Incontri per il sì alla fusione tra Roncà e San Giovanni Ilarione in vista del referendum del 21 gennaio, ma il sindaco ilarionese diserta: «Reputo corretto informare prima la cittadinanza sulle ragioni del mio no». Con queste parole Luciano Marcazzan ha risposto alla comunicazione con cui il collega roncadese Roberto Turri lo invitava a intervenire a due incontri pubblici, da quest’ultimo promossi, dedicati alla fusione. Il primo di questi incontri è in programma stasera alle 20.30 proprio a San Giovanni Ilarione nel teatro parrocchiale. In questo e nel prossimo, Turri farà intervenire due sindaci non veronesi che dalla fusione dei propri municipi sono già passati.

Questa sera a San Giovanni Ilarione si potrà ascoltare l’esperienza di Roberto Padrin, sindaco di Longarone: giovedì, in occasione dell ’incontro che sarà invece ospitato alle 20.30 al teatro parrocchiale di Roncà, porterà la propria esperienza Maurizio Filipponi, sindaco di Val Liona.

Marcazzan ha scritto il suo no, dicendo di ritenere comunque «utile e legittimo quanto organizzato per il sì alla fusione». Il sindaco ilarionese spiega: «Voglio così ribadire una posizione sostenuta sia in qualità di consigliere di minoranza in occasione della discussione delle delibere di avvio del processo di fusione, sia in campagna elettorale per le amministrative 2017. In coerenza con questa mia posizione, organizzerò una campagna informativa per i miei cittadini a sostegno di quanto presente nel nostro programma elettorale».

Dalla sua Marcazzan ha anche l’esito del confronto sul tema con i rappresentanti delle associazioni e con le categorie del paese: «C’erano i rappresentanti di 18 realtà ilarionesi, per la prima volta convocate su questo tema. Abbiamo affrontato la questione e ho colto lo stupore per il fatto che la Regione ha scelto di andare avanti comunque pur conoscendo la posizione di San Giovanni». «Quel che ha unito tutti», spiega Marcazzan, «è l’idea che le risorse non dovrebbero essere la ragione della fusione ma la conseguenza di un processo che mette al primo posto un percorso di condivisione che, in questo caso, non è mai stato fatto».

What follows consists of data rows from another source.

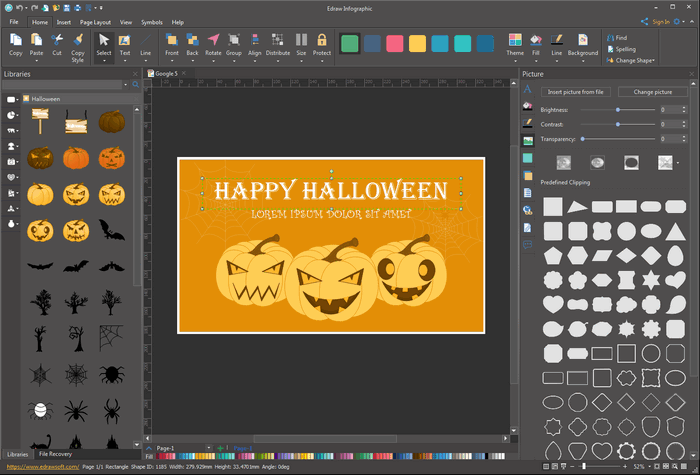
Task: Open the text format panel (A icon)
Action: pyautogui.click(x=528, y=89)
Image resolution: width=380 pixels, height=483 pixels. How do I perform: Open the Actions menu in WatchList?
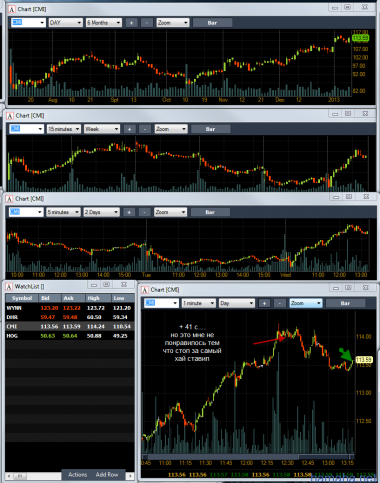coord(78,474)
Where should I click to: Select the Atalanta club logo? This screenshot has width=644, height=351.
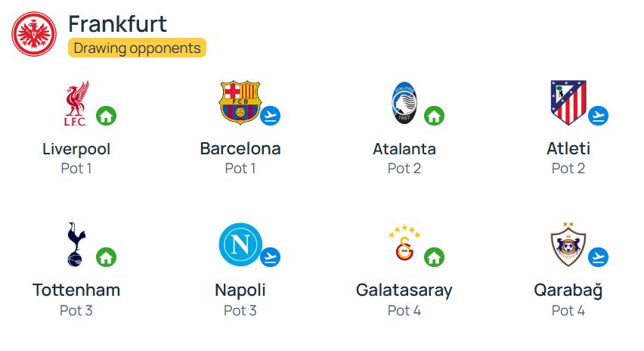click(404, 103)
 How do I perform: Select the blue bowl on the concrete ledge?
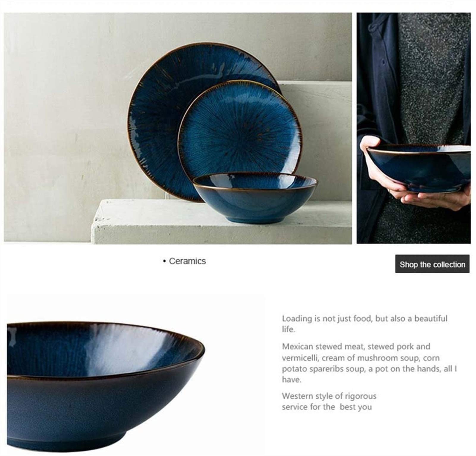click(x=255, y=198)
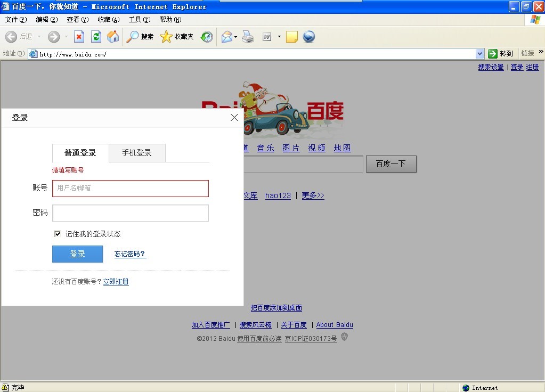
Task: Click into the 账号 username field
Action: (131, 189)
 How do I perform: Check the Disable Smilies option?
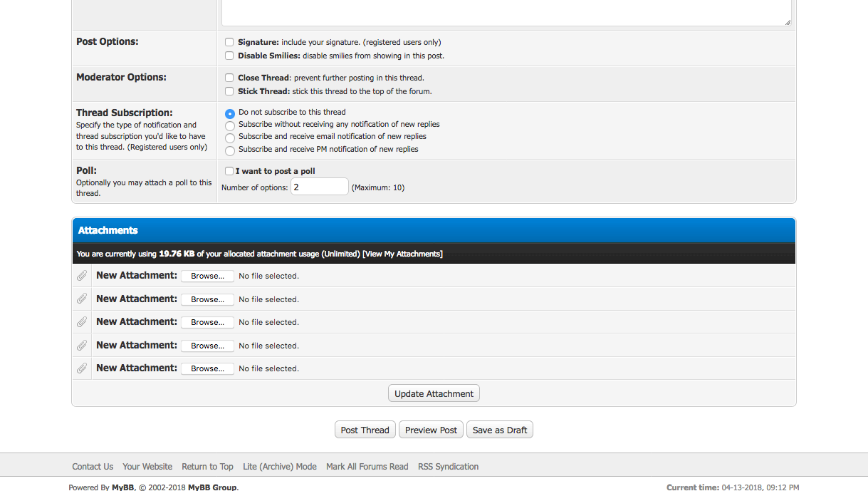pyautogui.click(x=229, y=56)
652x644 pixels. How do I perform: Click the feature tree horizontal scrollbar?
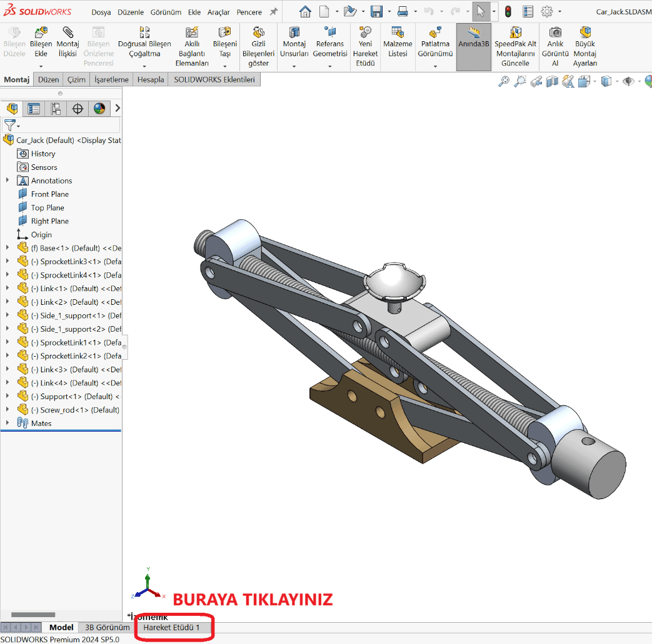[x=33, y=615]
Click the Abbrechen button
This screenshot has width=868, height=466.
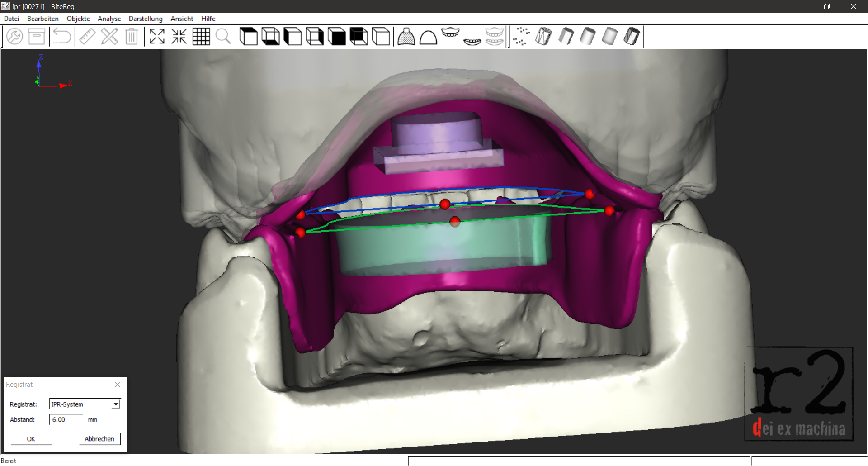coord(99,439)
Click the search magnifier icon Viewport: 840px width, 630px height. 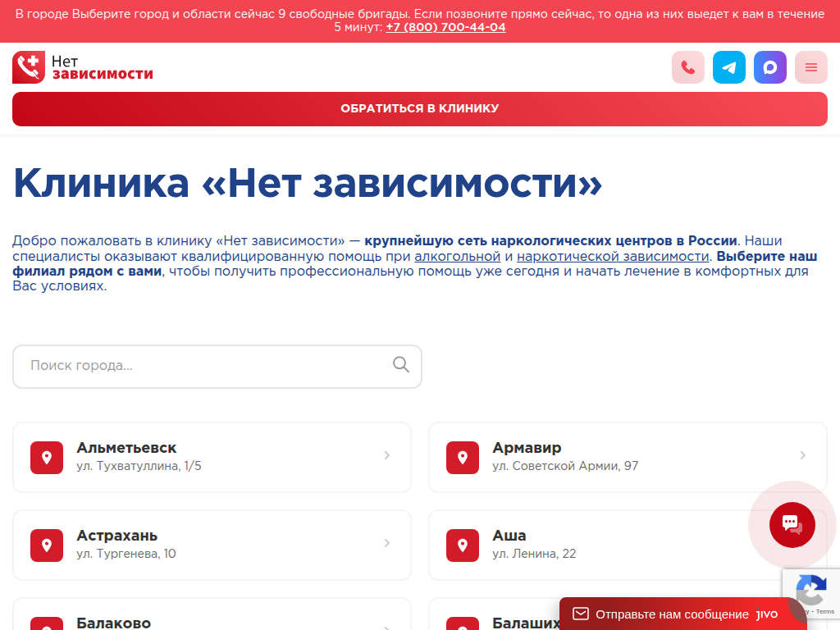click(x=400, y=366)
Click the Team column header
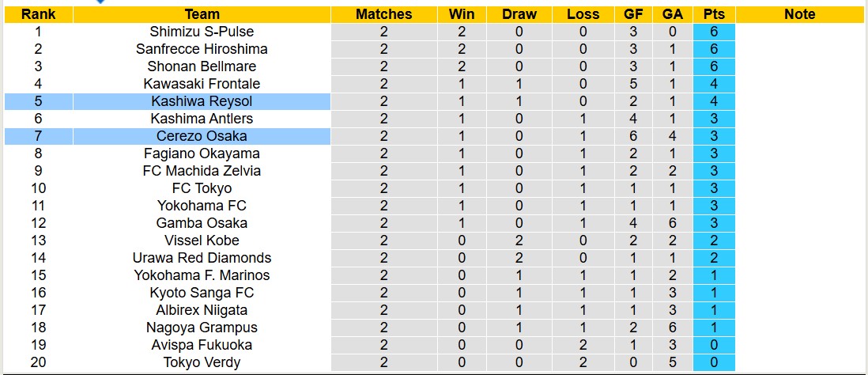 (202, 14)
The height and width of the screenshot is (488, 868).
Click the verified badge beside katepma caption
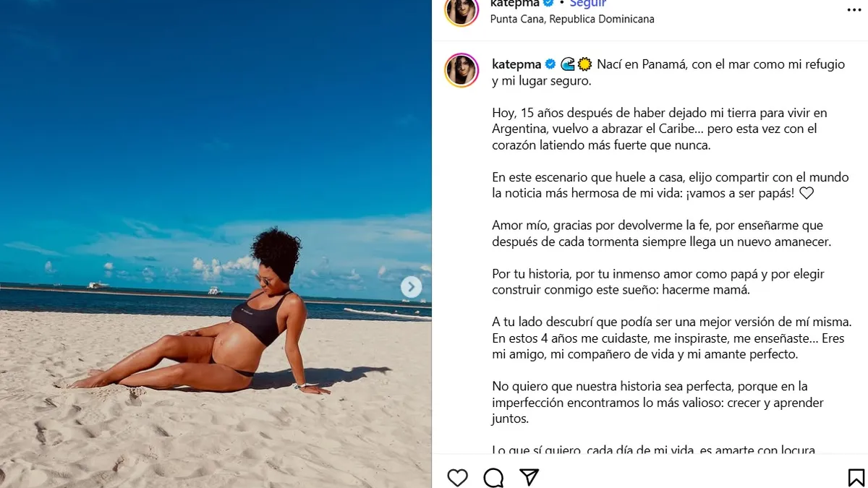click(550, 64)
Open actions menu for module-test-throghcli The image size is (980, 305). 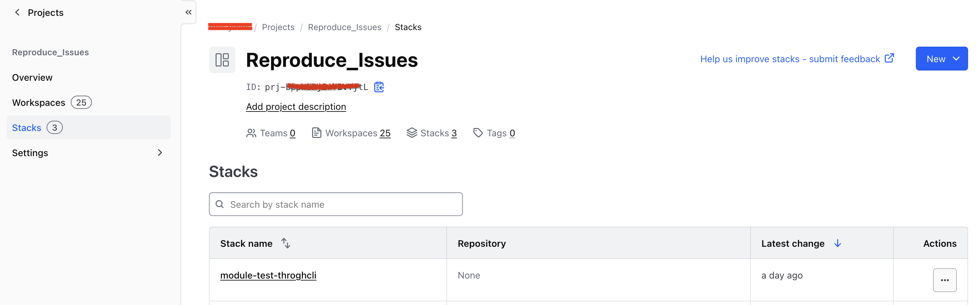click(x=944, y=280)
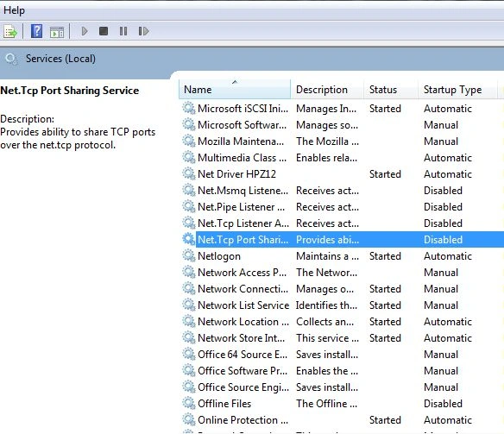Click the Show/Hide Action Pane icon

click(57, 31)
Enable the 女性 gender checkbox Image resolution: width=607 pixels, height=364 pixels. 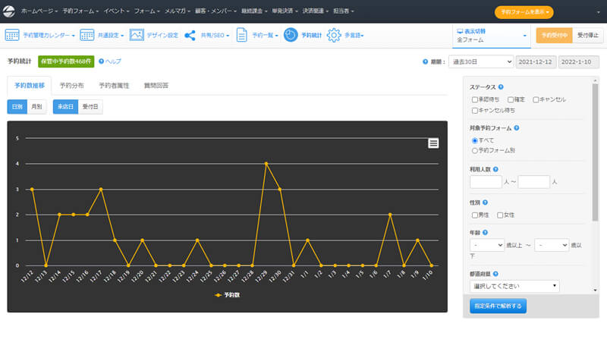click(500, 215)
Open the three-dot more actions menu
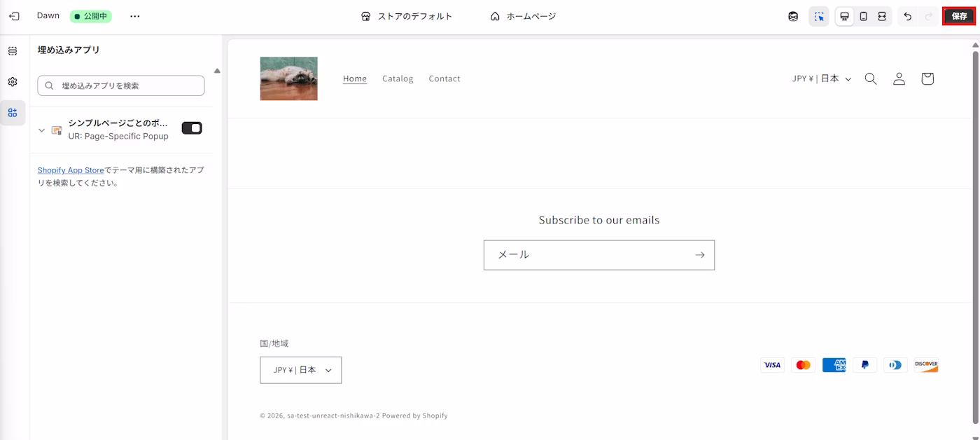 (x=135, y=16)
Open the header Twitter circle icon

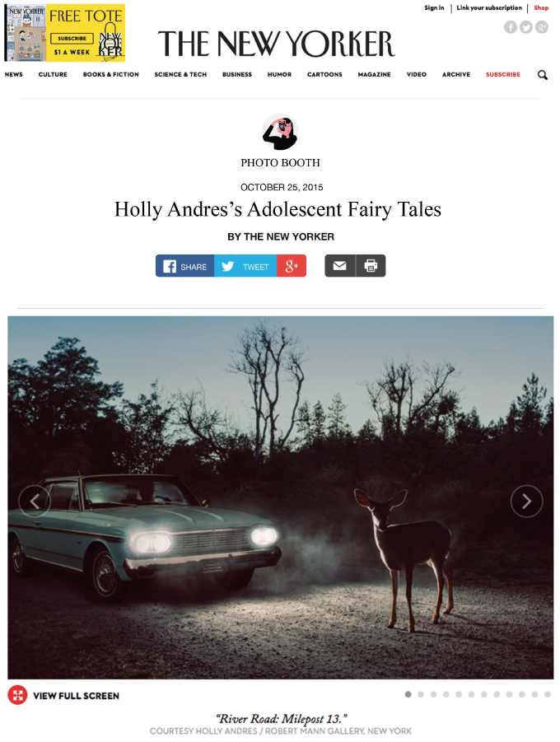click(526, 27)
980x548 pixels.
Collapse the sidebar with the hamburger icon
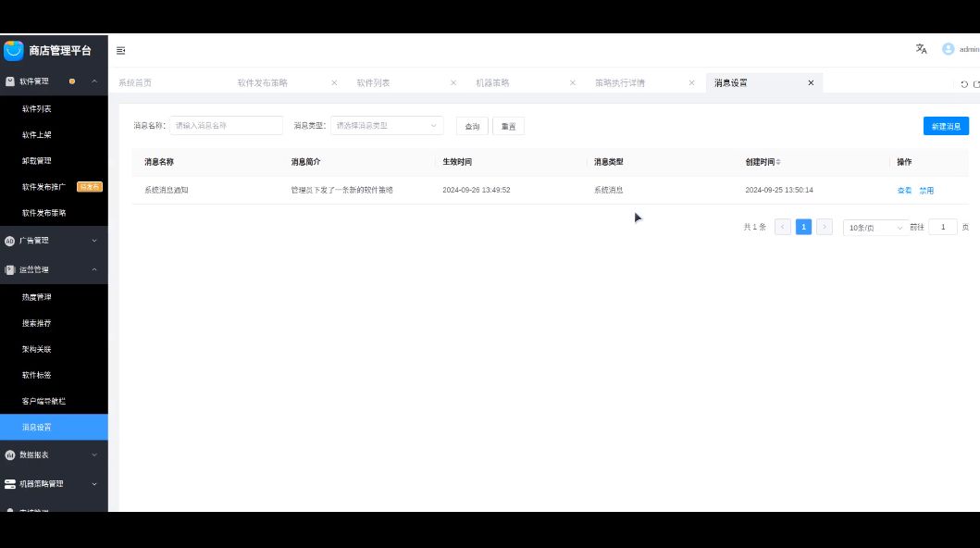click(x=120, y=50)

E per essere ancora più chiaro Marcazzan tira fuori una mappa catastale e una foto aerea che dimostra cosa effettivamente unisca le due realtà: 104 metri in pieno bosco.

Dal canto suo, Turri va avanti per la sua strada e ribadendo che si tratta di far sintesi di due municipi e non di due paesi, tiene alta la bandiera della fusione: «Dire sì per sbloccare gli investimenti sul territorio, mantenere e rafforzare i servizi, ridurre le tasse comunali, progettare lo sviluppo locale, valorizzare il personale pubblico e usufruire di incentivi statali regionali». «Dire no a tutto questo», incalza, «significa solo fare un dispetto alla popolazione alla quale, oggi, i singoli Comuni non sono in grado di erogare i servizi necessari, visto che siamo in condizione di garantire a malapena l’ordinario. È una opportunità straordinaria».

«Quanto al forfait del collega di San Giovanni Ilarione», conclude Turri, «mi dispiace perché proprio mettendosi a confronto avrebbe potuto far valere le sue ragioni per il no ma anche interrogare chi sta già sperimentando la fusione e, oltre tutto, non è un sindaco leghista».